From http://www.thekelleys.org.uk/dnsmasq/docs/dnsmasq-man.html

This might be useful if you reach services inside your LAN with a FQDN.

However,
dnsmasq does not support DHCP option 012, so the DHCP server cannot set the hostname on the host, even if the client is capable of asking for it.

[Jim.Alles]

I think it will do what you want, and reliably.

I have found something perplexing.
When a device is bypassed with a bypass rule by way of client tagging (100% of traffic), even though it has a hostname entry in both the device table and static DNS, it shows up as an IP address only in the Sessions report.

[sky-knight]

Yes, because reports is bypassed just like everything else.

[Jim.Alles]

Yes, because reports is bypassed just like everything else.
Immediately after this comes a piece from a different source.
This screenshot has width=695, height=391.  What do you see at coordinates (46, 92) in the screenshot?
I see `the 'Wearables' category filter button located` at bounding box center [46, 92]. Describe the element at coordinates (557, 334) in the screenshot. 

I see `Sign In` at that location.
nope. reports isn't up there. it is a "Service Apps"
(e.g. bypassed stuff is reported).

EDIT: It also doesn't show up in the Hosts table, even though it has active sessions.

[Jim.Alles]

You just have to separate the different functionality of all of the various uses of the term 'hostname'.

• NGFW reports
• DHCP enumeration
• DNS resolution
• Host (Client) identification

What is neat that the Host Details in the Current Hosts table has a host of information (pun intended, sorry) about all of the different hostnames, and which of those sources is selected.

hosts.png

So a more complete list is:

• The device itself
• Device table
• DHCP
• Directory Connector
• DNS
• OpenVPN
• Reports

[LaurentR]

Yes, because reports is bypassed just like everything else.

I learned in a recent thread that there is an option specifically for that in Config/Advanced/Options: "Log bypassed sessions". It is set by default.
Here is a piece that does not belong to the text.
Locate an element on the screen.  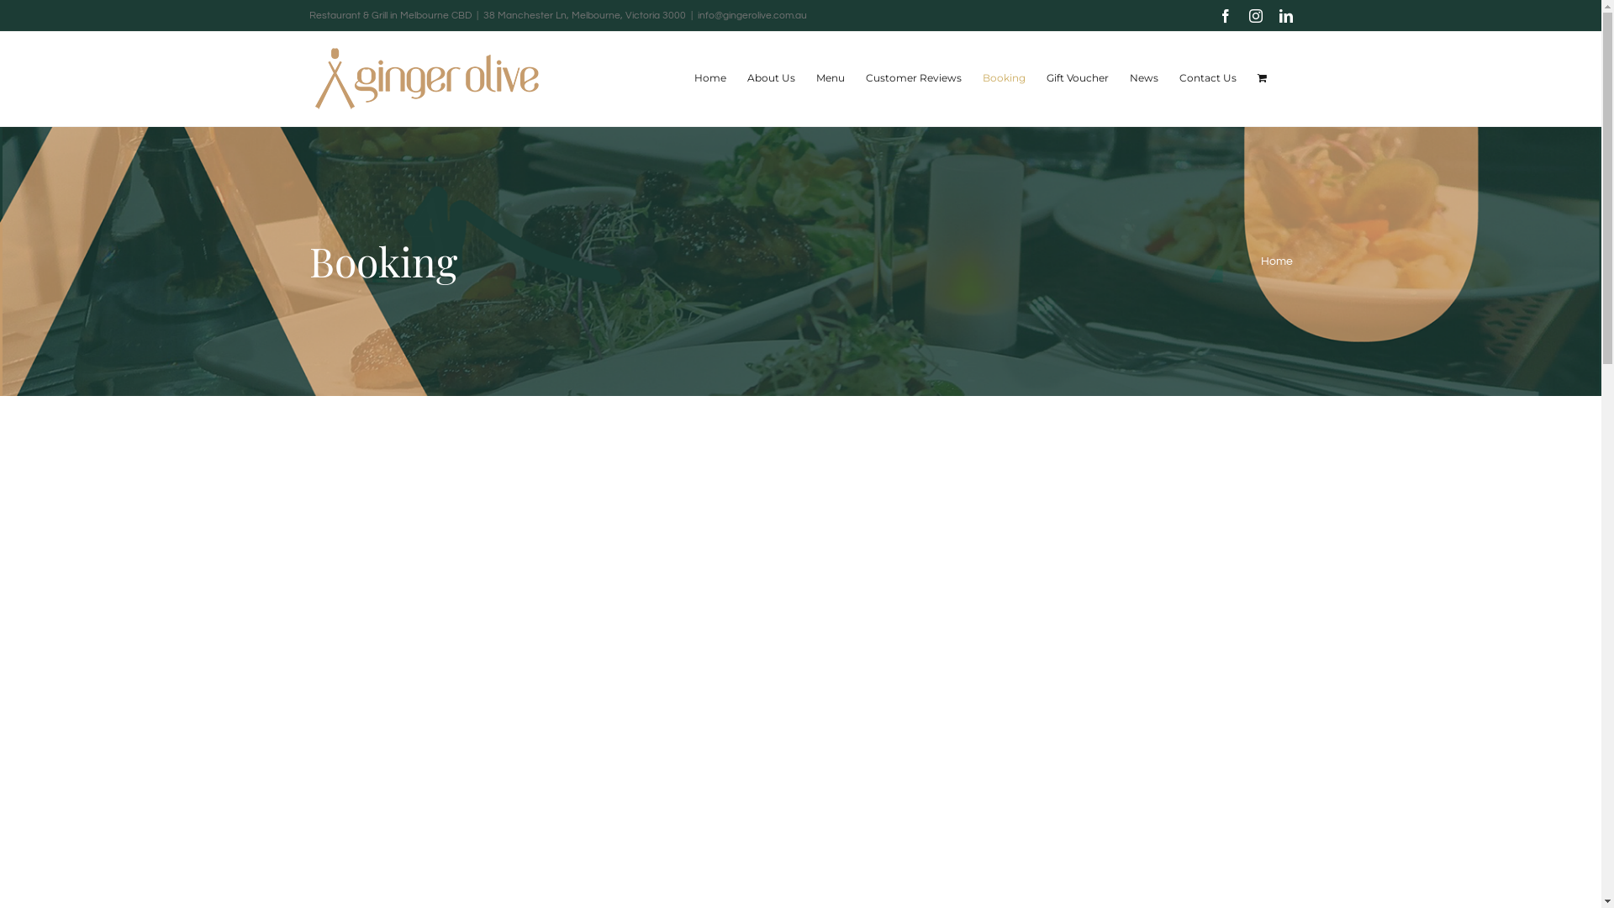
'Home' is located at coordinates (693, 77).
It's funny, because the sessions still show up in App or Bw Control reports, but they're pretty anonymous because they are not identified by the various L7 functions.

[sky-knight]

I learned in a recent thread that there is an option specifically for that in Config/Advanced/Options: "Log bypassed sessions". It is set by default.

It's funny, because the sessions still show up in App or Bw Control reports, but they're pretty anonymous because they are not identified by the various L7 functions.

Yes, and that logging eats buckets of additional drive space. But yes, that's the purpose of bypass, to turn off the layer 7 stuff, so you don't get all the information you do otherwise.